◆ TASK INSTRUCTIONS
Among the lines of data below, reproduce only those from the one with "Banco do Brasil" through the one with "Contato (339, 21)", exactly as they stand, both ends included.

(MATERIAL FOR THIS TASK Opens)

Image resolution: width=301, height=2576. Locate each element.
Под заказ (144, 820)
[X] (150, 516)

(MATERIAL FOR THIS TASK Closes)
(MATERIAL FOR THIS TASK Opens)

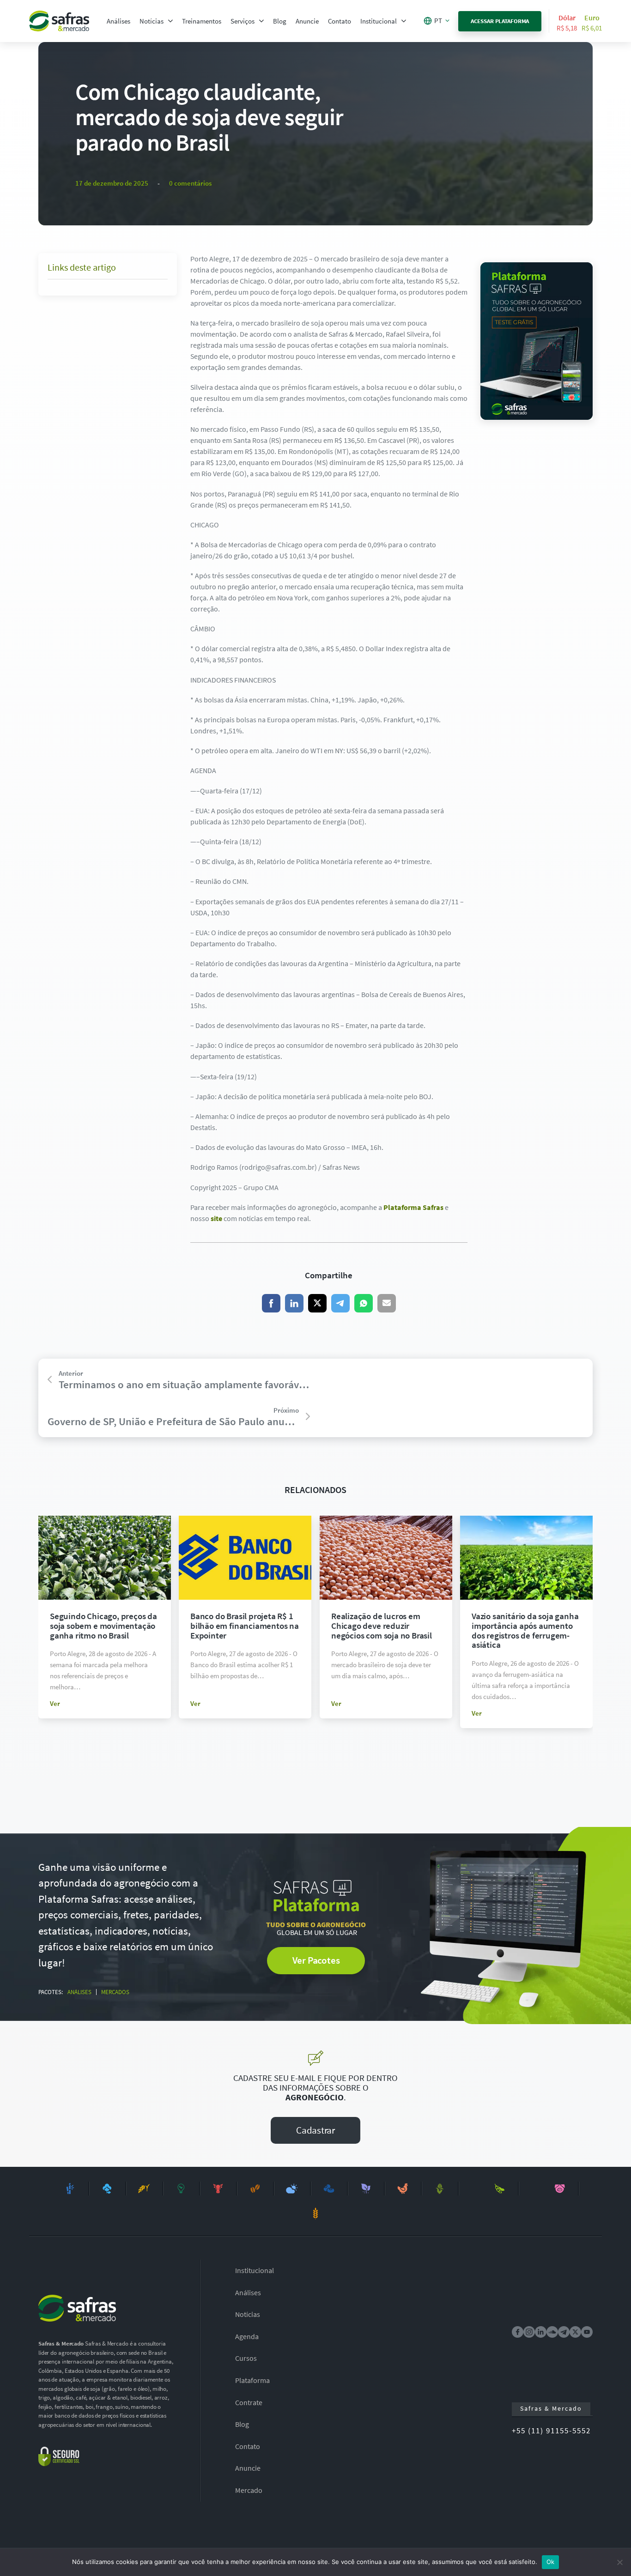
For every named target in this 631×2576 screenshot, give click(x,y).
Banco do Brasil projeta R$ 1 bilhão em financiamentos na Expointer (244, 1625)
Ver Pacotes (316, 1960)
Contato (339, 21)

(MATERIAL FOR THIS TASK Closes)

◆ TASK RESPONSE
Banco do Brasil projeta R$ 1 bilhão em financiamentos na Expointer (244, 1625)
Ver Pacotes (316, 1960)
Contato (339, 21)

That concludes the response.